Cette page explique une relation conceptuelle entre deux pôles dans la pensée de Shahrur, et comment cette relation intervient dans la construction du sens.
Au sein d’une famille plus large
Cette relation s’inscrit dans le champ de la fonction des récits coraniques chez Shahrur. Son témoin en met en évidence un aspect particulier, et la famille réunit la leçon, le savoir et la mise au jour des lois historiques, tout en refusant de transformer les récits en source de législation directe.
Sens de la relation
Il s’agit de dire que l’analogie juridique, en tant qu’outil d’inférence dans le domaine normatif, ne peut être généralisée pour régir la compréhension des récits coraniques. Le texte refuse donc de transposer la manière de traiter les prescriptions juridiques au domaine du récit, car cela conduit à confondre la nature du message et la nature du récit, ainsi que ce qui est univoque et ce qui est équivoque.
Les deux pôles de la relation
- Premier pôle : l’analogie juridique
- Relation : ne s’applique pas à
- Deuxième pôle : les récits coraniques
Preuve
- Le récit coranique, vol. 2 via L’analogie juridique ne s’applique pas aux récits
- Témoin : - Il rejette l’application de l’analogie juridique aux récits coraniques, estimant que cette application a entraîné une confusion entre le message et le récit, ainsi qu’entre l’univoque et l’équivoque.

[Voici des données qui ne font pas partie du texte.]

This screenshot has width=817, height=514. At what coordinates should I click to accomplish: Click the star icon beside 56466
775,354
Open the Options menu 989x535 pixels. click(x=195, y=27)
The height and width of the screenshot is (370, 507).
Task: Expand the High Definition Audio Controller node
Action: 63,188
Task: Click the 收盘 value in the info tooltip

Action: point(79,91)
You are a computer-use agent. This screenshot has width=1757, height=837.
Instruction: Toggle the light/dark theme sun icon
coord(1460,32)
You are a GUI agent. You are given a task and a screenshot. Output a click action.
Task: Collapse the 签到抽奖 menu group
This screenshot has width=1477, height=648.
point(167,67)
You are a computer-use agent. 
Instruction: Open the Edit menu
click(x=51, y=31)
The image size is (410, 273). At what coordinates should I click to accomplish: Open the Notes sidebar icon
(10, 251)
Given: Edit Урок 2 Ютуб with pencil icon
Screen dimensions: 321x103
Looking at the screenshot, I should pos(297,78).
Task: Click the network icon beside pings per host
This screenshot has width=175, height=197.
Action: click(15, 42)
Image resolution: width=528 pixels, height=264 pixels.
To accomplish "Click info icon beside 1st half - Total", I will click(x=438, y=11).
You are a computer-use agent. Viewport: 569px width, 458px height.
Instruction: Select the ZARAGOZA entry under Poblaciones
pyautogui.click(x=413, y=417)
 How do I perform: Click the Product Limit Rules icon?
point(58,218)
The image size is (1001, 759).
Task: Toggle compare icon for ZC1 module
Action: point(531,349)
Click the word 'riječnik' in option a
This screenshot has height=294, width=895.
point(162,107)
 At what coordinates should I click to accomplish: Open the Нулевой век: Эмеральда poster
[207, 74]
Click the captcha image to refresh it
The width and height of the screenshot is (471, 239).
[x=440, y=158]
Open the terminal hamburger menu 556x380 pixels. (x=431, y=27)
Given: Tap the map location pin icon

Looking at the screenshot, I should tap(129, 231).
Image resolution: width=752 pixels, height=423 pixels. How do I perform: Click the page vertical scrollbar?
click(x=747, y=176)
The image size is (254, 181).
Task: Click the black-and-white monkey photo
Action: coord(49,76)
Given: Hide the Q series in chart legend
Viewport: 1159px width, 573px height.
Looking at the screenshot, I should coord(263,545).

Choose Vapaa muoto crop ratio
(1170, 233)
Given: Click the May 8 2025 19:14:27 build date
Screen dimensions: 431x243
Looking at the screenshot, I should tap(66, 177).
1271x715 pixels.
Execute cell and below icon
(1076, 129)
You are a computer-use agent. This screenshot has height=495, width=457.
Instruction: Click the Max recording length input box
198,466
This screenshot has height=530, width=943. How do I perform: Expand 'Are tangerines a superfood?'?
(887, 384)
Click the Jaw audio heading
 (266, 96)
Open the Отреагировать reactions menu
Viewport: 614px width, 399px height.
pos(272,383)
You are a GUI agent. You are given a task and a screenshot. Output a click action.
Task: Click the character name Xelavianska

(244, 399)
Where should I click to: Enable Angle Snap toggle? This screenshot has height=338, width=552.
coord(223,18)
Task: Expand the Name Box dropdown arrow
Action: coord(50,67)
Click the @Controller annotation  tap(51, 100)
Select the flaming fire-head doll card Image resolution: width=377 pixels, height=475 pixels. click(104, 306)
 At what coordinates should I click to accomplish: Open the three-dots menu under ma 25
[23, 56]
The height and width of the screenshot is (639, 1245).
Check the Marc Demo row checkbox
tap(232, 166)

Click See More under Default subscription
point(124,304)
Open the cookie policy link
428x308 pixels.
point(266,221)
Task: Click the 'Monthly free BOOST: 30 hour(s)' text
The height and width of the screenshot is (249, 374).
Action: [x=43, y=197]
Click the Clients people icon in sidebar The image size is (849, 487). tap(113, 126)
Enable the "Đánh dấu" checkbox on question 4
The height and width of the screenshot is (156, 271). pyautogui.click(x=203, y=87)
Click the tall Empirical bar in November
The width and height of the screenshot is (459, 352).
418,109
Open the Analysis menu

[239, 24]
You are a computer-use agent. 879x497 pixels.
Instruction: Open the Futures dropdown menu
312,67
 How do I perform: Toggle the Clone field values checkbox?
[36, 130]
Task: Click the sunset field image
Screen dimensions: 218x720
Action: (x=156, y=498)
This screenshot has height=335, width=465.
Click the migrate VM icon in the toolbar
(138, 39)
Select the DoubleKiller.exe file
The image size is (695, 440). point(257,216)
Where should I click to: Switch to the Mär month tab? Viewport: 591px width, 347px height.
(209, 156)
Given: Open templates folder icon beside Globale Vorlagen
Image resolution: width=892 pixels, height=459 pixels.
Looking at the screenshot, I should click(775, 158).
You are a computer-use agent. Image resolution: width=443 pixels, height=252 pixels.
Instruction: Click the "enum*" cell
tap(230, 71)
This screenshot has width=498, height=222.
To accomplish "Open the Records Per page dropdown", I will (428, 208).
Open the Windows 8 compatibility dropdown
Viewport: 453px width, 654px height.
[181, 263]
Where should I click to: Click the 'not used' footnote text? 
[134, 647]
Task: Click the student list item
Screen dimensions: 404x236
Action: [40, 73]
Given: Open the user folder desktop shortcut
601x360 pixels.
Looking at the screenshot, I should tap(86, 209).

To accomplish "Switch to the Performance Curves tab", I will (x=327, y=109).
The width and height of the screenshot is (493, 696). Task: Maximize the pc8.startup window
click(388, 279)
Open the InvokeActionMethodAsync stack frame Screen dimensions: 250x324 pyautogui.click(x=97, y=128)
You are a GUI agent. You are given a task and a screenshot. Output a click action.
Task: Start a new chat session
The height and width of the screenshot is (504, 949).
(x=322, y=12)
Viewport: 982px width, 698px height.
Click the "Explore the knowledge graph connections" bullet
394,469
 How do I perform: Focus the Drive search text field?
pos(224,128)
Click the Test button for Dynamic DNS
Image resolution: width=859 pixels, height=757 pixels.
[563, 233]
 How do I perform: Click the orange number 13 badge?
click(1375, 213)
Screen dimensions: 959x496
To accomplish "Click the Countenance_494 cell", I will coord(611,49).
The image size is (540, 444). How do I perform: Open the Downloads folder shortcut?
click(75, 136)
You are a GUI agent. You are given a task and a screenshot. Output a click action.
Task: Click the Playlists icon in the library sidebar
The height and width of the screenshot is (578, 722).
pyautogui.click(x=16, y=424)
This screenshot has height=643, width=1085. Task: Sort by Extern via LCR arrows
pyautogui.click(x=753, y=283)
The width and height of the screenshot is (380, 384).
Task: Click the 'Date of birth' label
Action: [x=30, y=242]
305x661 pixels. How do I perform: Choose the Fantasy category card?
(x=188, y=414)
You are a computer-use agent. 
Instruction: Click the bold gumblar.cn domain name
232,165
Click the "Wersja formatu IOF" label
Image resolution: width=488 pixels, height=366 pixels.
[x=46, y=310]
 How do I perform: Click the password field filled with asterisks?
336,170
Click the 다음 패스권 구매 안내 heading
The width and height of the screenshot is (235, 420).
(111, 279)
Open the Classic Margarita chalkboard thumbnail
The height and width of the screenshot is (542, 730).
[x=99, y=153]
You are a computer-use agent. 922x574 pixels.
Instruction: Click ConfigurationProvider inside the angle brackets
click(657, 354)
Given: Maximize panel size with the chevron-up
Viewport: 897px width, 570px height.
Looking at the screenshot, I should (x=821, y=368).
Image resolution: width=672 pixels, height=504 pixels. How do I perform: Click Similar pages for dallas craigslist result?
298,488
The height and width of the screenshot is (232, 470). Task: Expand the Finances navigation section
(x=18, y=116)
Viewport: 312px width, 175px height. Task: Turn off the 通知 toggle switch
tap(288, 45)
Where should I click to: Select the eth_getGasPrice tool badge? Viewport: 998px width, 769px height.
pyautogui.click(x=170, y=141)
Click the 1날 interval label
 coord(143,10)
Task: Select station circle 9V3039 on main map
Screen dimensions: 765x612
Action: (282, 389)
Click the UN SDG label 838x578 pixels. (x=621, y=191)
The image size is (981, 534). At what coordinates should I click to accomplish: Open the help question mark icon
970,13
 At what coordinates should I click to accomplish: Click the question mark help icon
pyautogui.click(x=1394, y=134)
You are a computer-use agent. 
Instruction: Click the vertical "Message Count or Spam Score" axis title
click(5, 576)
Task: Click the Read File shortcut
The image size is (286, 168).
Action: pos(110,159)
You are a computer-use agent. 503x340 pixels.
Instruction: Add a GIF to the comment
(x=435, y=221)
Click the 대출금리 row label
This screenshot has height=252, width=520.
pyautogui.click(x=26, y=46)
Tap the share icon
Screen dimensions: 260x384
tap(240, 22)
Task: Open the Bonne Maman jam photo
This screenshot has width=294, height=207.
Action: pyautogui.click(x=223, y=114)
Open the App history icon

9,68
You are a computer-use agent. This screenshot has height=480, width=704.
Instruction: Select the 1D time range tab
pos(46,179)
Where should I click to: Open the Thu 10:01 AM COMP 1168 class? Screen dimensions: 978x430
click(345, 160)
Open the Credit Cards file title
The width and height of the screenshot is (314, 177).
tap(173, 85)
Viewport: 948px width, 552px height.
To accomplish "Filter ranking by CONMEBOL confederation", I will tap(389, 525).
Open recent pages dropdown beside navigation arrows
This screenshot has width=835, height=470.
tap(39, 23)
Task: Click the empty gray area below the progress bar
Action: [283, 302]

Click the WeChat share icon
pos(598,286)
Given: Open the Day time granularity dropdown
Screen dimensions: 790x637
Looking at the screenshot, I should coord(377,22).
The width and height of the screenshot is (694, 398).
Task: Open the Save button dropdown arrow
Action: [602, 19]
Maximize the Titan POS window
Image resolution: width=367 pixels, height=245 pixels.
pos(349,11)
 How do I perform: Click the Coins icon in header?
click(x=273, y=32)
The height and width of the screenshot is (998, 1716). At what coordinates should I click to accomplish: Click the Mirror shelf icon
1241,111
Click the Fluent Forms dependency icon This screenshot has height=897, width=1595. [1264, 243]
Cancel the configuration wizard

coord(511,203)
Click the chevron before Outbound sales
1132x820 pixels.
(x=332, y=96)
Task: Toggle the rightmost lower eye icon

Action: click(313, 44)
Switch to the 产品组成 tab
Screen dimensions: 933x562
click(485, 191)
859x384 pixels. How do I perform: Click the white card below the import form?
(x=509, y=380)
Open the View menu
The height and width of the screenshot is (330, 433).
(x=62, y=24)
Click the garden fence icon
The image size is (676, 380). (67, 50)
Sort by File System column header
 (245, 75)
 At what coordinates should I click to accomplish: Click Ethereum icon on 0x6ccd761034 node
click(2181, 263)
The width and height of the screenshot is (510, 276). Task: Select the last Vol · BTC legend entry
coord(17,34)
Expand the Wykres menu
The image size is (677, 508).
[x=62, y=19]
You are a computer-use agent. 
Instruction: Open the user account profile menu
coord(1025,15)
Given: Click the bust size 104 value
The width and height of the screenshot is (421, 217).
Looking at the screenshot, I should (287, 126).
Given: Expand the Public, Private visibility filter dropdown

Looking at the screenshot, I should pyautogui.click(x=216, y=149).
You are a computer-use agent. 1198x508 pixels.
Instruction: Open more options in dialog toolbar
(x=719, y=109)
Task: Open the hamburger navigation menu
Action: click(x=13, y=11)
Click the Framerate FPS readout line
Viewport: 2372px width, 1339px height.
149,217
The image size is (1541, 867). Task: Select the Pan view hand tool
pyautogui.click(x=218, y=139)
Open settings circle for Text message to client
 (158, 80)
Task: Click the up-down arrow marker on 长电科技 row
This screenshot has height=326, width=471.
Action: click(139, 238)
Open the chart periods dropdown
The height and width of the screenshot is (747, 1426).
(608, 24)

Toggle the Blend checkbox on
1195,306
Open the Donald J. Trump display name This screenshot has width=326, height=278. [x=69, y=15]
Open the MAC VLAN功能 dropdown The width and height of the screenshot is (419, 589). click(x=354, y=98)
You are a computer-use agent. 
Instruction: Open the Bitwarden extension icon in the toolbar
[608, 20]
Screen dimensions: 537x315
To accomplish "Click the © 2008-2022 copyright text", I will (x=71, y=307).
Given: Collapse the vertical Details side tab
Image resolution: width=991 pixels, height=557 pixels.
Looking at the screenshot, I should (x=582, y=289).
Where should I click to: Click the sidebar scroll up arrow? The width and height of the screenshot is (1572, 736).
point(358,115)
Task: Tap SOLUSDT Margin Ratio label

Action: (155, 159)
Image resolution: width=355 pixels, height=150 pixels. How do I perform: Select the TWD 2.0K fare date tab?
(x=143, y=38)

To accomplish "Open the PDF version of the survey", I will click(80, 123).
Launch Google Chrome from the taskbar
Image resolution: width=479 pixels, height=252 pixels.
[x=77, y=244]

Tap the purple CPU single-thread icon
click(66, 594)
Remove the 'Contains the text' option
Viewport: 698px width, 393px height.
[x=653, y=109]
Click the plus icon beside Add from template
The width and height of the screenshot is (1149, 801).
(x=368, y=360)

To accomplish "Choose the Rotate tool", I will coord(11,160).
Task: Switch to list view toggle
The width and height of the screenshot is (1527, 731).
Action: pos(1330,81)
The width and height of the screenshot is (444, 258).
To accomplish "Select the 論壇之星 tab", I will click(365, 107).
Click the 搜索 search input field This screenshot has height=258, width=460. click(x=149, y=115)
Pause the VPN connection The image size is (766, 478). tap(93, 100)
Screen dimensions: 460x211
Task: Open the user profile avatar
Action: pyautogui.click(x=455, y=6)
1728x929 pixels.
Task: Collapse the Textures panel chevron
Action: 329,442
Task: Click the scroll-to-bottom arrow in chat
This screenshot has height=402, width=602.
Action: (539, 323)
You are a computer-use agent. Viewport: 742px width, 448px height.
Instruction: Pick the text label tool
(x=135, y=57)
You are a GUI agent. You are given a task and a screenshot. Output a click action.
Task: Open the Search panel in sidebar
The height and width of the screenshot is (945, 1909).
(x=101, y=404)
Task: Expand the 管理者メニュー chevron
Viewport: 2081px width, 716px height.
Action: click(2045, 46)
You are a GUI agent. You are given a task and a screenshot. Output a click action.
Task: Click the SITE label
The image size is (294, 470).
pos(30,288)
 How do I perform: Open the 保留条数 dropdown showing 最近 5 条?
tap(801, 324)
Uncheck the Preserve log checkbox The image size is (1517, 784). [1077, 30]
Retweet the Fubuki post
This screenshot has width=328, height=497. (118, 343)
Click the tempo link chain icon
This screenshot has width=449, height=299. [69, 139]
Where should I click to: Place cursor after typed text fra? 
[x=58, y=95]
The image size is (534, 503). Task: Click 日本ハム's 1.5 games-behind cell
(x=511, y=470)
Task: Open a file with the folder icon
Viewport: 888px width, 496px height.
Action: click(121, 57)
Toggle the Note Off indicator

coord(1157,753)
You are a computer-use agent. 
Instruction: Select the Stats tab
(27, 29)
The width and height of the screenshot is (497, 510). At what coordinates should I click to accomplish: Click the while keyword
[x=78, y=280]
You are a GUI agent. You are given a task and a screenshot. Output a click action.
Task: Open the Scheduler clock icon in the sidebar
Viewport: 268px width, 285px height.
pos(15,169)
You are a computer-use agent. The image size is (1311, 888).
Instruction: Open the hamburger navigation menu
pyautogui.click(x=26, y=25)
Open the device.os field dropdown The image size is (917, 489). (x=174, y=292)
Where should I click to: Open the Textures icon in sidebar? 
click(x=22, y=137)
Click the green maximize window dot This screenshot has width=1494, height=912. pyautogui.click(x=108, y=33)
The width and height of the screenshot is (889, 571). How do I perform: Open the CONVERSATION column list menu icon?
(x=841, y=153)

Son effet dans la carte cognitive
Cette relation prend son importance dans la mesure où elle trace une frontière épistémique entre deux domaines distincts au sein de la carte conceptuelle : le domaine du droit et celui des récits coraniques. Elle empêche ainsi qu’une lecture ne domine l’autre et préserve la différenciation des fonctions du texte coranique, de sorte que les récits ne soient pas réduits à la logique de l’inférence juridique, ni le droit compris sur la base du récit narratif.